* [Activity]: Restate each of the lines given below, word for word.
+ + + +
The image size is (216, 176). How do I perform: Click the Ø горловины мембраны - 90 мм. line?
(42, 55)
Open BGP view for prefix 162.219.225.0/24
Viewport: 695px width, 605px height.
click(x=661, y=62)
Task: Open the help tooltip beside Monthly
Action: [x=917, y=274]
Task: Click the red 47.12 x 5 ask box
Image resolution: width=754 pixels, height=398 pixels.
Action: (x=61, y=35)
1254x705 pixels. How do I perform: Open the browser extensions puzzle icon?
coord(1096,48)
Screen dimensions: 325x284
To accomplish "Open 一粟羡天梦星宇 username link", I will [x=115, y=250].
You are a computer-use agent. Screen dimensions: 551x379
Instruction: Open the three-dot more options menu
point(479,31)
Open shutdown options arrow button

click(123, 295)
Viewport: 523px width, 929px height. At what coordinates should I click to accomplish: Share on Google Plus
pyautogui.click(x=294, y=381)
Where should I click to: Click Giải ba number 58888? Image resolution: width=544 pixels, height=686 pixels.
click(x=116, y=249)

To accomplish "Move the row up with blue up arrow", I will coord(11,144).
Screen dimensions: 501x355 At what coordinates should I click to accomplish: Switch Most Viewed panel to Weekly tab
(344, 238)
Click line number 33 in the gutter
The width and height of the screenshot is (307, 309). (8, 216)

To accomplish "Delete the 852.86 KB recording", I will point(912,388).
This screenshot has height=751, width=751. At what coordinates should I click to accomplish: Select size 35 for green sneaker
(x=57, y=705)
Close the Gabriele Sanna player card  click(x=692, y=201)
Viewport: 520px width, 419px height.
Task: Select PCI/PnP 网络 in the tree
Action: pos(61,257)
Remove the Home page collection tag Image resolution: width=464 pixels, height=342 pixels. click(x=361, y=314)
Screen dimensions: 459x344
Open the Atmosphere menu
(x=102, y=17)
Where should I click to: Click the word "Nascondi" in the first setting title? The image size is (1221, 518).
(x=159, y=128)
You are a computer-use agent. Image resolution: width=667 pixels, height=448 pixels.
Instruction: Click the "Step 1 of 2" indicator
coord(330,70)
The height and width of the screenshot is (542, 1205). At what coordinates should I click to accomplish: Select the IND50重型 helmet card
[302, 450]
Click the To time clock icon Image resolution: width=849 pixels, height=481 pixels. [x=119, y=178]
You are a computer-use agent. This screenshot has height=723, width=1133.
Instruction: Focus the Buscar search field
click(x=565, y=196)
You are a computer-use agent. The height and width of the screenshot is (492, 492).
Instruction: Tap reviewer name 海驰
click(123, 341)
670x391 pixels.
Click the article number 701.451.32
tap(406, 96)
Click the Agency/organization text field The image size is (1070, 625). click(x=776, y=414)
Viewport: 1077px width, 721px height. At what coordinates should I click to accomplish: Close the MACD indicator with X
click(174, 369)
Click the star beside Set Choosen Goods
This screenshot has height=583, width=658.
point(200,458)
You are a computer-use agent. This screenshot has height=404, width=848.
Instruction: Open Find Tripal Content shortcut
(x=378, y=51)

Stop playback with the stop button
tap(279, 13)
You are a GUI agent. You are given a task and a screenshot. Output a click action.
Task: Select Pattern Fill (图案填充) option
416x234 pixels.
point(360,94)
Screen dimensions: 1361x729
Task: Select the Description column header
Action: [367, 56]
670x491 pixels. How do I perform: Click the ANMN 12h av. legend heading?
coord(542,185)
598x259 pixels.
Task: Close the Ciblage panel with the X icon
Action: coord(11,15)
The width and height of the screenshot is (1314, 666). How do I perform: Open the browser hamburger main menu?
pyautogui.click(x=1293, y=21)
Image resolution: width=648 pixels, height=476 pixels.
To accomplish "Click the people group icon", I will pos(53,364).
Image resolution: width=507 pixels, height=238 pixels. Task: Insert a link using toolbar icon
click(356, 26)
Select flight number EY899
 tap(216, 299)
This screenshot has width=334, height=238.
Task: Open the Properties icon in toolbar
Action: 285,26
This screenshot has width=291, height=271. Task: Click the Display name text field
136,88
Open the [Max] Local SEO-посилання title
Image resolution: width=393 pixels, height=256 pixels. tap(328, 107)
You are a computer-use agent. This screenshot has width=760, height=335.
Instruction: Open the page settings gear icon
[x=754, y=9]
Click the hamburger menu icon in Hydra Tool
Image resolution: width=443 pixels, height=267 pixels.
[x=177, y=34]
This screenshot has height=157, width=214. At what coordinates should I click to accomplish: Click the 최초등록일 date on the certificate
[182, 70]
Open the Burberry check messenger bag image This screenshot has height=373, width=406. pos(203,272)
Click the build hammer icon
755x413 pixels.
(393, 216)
+ + + +
* [Written response]:
The image size is (216, 176). How do I perform: Click the Ø горловины мембраны - 90 мм. line?
(42, 55)
Open BGP view for prefix 162.219.225.0/24
Viewport: 695px width, 605px height.
click(x=661, y=62)
Task: Open the help tooltip beside Monthly
Action: [x=917, y=274]
Task: Click the red 47.12 x 5 ask box
Image resolution: width=754 pixels, height=398 pixels.
Action: (x=61, y=35)
1254x705 pixels. How do I perform: Open the browser extensions puzzle icon?
coord(1096,48)
Screen dimensions: 325x284
To accomplish "Open 一粟羡天梦星宇 username link", I will [x=115, y=250].
You are a computer-use agent. Screen dimensions: 551x379
Instruction: Open the three-dot more options menu
point(479,31)
Open shutdown options arrow button

click(123, 295)
Viewport: 523px width, 929px height. At what coordinates should I click to accomplish: Share on Google Plus
pyautogui.click(x=294, y=381)
Where should I click to: Click Giải ba number 58888? Image resolution: width=544 pixels, height=686 pixels.
click(x=116, y=249)

To accomplish "Move the row up with blue up arrow", I will coord(11,144).
Screen dimensions: 501x355 At what coordinates should I click to accomplish: Switch Most Viewed panel to Weekly tab
(344, 238)
Click line number 33 in the gutter
The width and height of the screenshot is (307, 309). (8, 216)

To accomplish "Delete the 852.86 KB recording", I will point(912,388).
This screenshot has height=751, width=751. At what coordinates should I click to accomplish: Select size 35 for green sneaker
(x=57, y=705)
Close the Gabriele Sanna player card  click(x=692, y=201)
Viewport: 520px width, 419px height.
Task: Select PCI/PnP 网络 in the tree
Action: pos(61,257)
Remove the Home page collection tag Image resolution: width=464 pixels, height=342 pixels. click(x=361, y=314)
Screen dimensions: 459x344
Open the Atmosphere menu
(x=102, y=17)
Where should I click to: Click the word "Nascondi" in the first setting title? The image size is (1221, 518).
(x=159, y=128)
You are a computer-use agent. Image resolution: width=667 pixels, height=448 pixels.
Instruction: Click the "Step 1 of 2" indicator
coord(330,70)
The height and width of the screenshot is (542, 1205). At what coordinates should I click to accomplish: Select the IND50重型 helmet card
[302, 450]
Click the To time clock icon Image resolution: width=849 pixels, height=481 pixels. [x=119, y=178]
You are a computer-use agent. This screenshot has height=723, width=1133.
Instruction: Focus the Buscar search field
click(x=565, y=196)
You are a computer-use agent. The height and width of the screenshot is (492, 492).
Instruction: Tap reviewer name 海驰
click(123, 341)
670x391 pixels.
Click the article number 701.451.32
tap(406, 96)
Click the Agency/organization text field The image size is (1070, 625). click(x=776, y=414)
Viewport: 1077px width, 721px height. At what coordinates should I click to accomplish: Close the MACD indicator with X
click(174, 369)
Click the star beside Set Choosen Goods
This screenshot has height=583, width=658.
point(200,458)
You are a computer-use agent. This screenshot has height=404, width=848.
Instruction: Open Find Tripal Content shortcut
(x=378, y=51)

Stop playback with the stop button
tap(279, 13)
You are a GUI agent. You are given a task and a screenshot. Output a click action.
Task: Select Pattern Fill (图案填充) option
416x234 pixels.
point(360,94)
Screen dimensions: 1361x729
Task: Select the Description column header
Action: [367, 56]
670x491 pixels. How do I perform: Click the ANMN 12h av. legend heading?
coord(542,185)
598x259 pixels.
Task: Close the Ciblage panel with the X icon
Action: coord(11,15)
The width and height of the screenshot is (1314, 666). How do I perform: Open the browser hamburger main menu?
pyautogui.click(x=1293, y=21)
Image resolution: width=648 pixels, height=476 pixels.
To accomplish "Click the people group icon", I will pos(53,364).
Image resolution: width=507 pixels, height=238 pixels. Task: Insert a link using toolbar icon
click(356, 26)
Select flight number EY899
 tap(216, 299)
This screenshot has width=334, height=238.
Task: Open the Properties icon in toolbar
Action: 285,26
This screenshot has width=291, height=271. Task: Click the Display name text field
136,88
Open the [Max] Local SEO-посилання title
Image resolution: width=393 pixels, height=256 pixels. tap(328, 107)
You are a computer-use agent. This screenshot has width=760, height=335.
Instruction: Open the page settings gear icon
[x=754, y=9]
Click the hamburger menu icon in Hydra Tool
Image resolution: width=443 pixels, height=267 pixels.
[x=177, y=34]
This screenshot has height=157, width=214. At what coordinates should I click to accomplish: Click the 최초등록일 date on the certificate
[182, 70]
Open the Burberry check messenger bag image This screenshot has height=373, width=406. pos(203,272)
Click the build hammer icon
755x413 pixels.
(393, 216)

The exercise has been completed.